POLITIQUE – Campagne à l’Assemblée. Les députés sont appelés à débattre du soutien de la France à l’Ukraine, ce mardi 12 mars, à l’Assemblée nationale. Ils vont discuter, après les traditionnelles questions au gouvernement, de l’accord de sécurité signé entre Emmanuel Macron et Volodymyr Zelensky mi-février à l’Élysée.

Dans le détail, ce pacte prévoit un appui durable de Paris à Kiev et une « aide militaire » supplémentaire pouvant atteindre 3 milliards d’euros en 2024. Au-delà de cette nouvelle enveloppe, sur laquelle l’Assemblée est amenée à se prononcer (pour un vote consultatif, donc symbolique avant tout), les discussions promettent d’être éruptives au Palais Bourbon.

Réclamé par le président de la République en vertu de l’article 50-1 de la Constitution, le débat a tout, en effet, pour se transformer en terrain d’affrontement politique et devenir ainsi la première manche de la campagne des élections européennes à moins de trois mois du scrutin.

La majorité fait de l’Ukraine (et la Russie) un enjeu clé

Cela fait plusieurs semaines que le camp présidentiel donne le ton. Depuis qu’Emmanuel Macron a replacé la question ukrainienne au cœur du débat politique français, en n’excluant pas l’envoi de troupes au sol (pas forcément combattantes), ses soutiens – le Premier ministre en tête – ne loupent pas une occasion de viser le Rassemblement national, ses liens avec la Russie, et sa mansuétude à l’égard de Vladimir Poutine.

Samedi dernier, encore, Gabriel Attal a livré un réquisitoire implacable du parti d’extrême droite lors du meeting de lancement de la majorité autour de Valérie Hayer à Lille. « Pour le RN face à la Russie, toutes les mollesses, toutes les faiblesses sont bonnes », a-t-il par exemple asséné depuis la tribune, en insistant sur le danger de la formation lepéniste, qui « danse avec des néonazis » et dit « niet » à l’Europe.

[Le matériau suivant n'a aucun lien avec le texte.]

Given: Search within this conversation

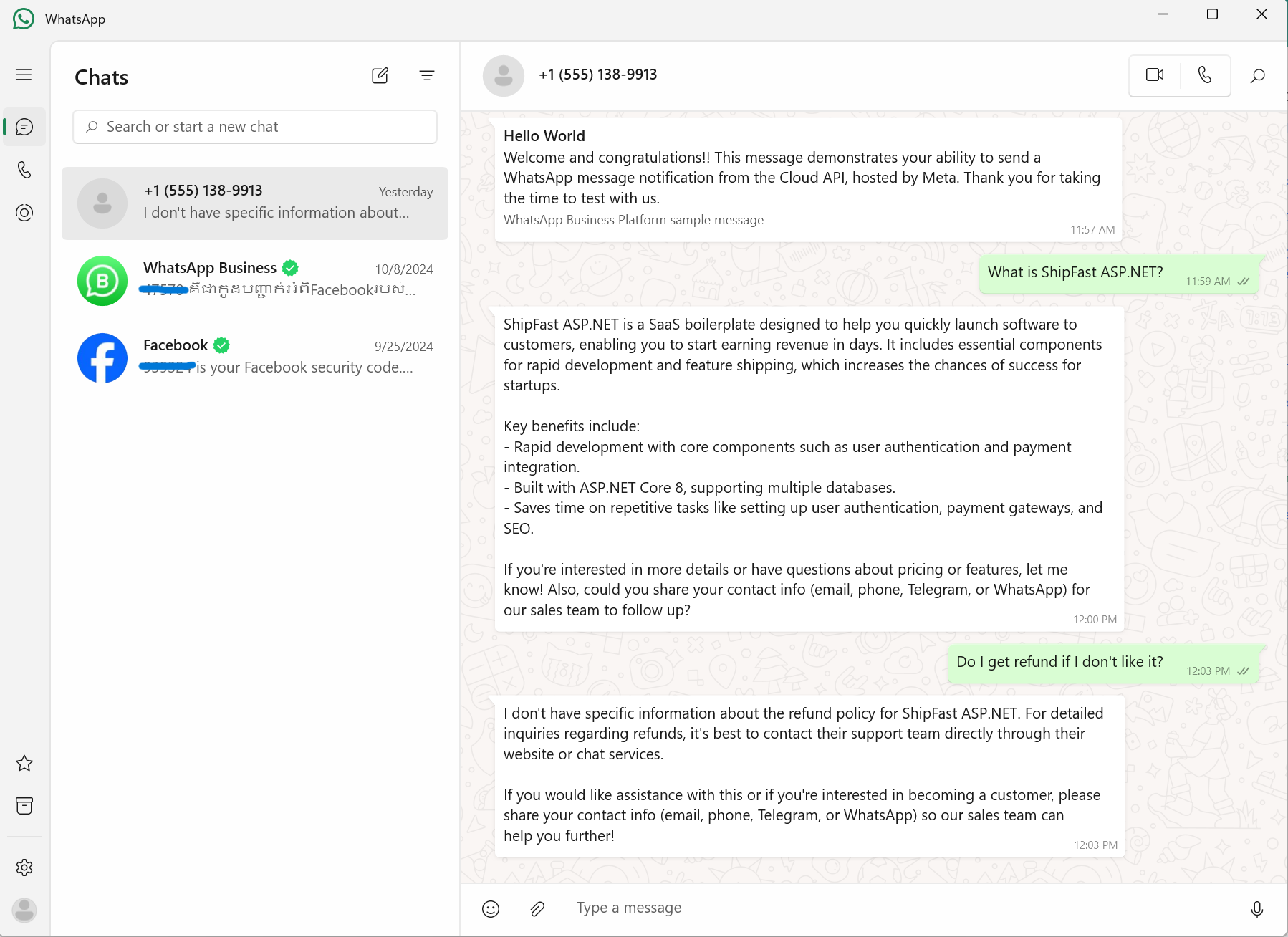Looking at the screenshot, I should pos(1257,76).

Quelques jours auparavant, il accusait Marine Le Pen et ses élus de constituer « les troupes de Poutine en France », depuis l’Assemblée. Même lieu, même ambiance ce mardi ? Le débat, assume-t-on au sein du camp présidentiel, doit en tout cas servir à débusquer de nouveau le Rassemblement national (largement en tête dans les sondages pour les européennes) et, plus globalement, pousser chaque parti à un « moment de vérité. »

« Les gens doivent savoir pour qui ils votent », résumait en ce sens le président macroniste de la commission des lois Sacha Houlié, lundi sur Sud Radio, en anticipant la position « exprimée mardi par le Rassemblement national sur l’accord de sécurité franco ukrainien », comme un signe supplémentaire de leur « participation au système d’ingérence russe. »

L’opposition cible la stratégie de Macron

Autant d’arguments qui laissent entrevoir des discussions houleuses au Palais Bourbon (et dans une moindre mesure au Sénat, le lendemain.) D’autant plus que les oppositions ne se privent pas en retour pour fustiger la stratégie du chef de l’État, concernant les élections européennes et l’Ukraine.

À droite, Éric Ciotti accuse Emmanuel Macron « d’exploiter » le conflit à des fins électorales en « installant un duel » avec le Rassemblement national. Une stratégie « honteuse, indigne et pitoyable », selon ses mots, dimanche 10 mars, sur les réseaux sociaux, que ses troupes ne manqueront pas de fustiger ce mardi à l’Assemblée.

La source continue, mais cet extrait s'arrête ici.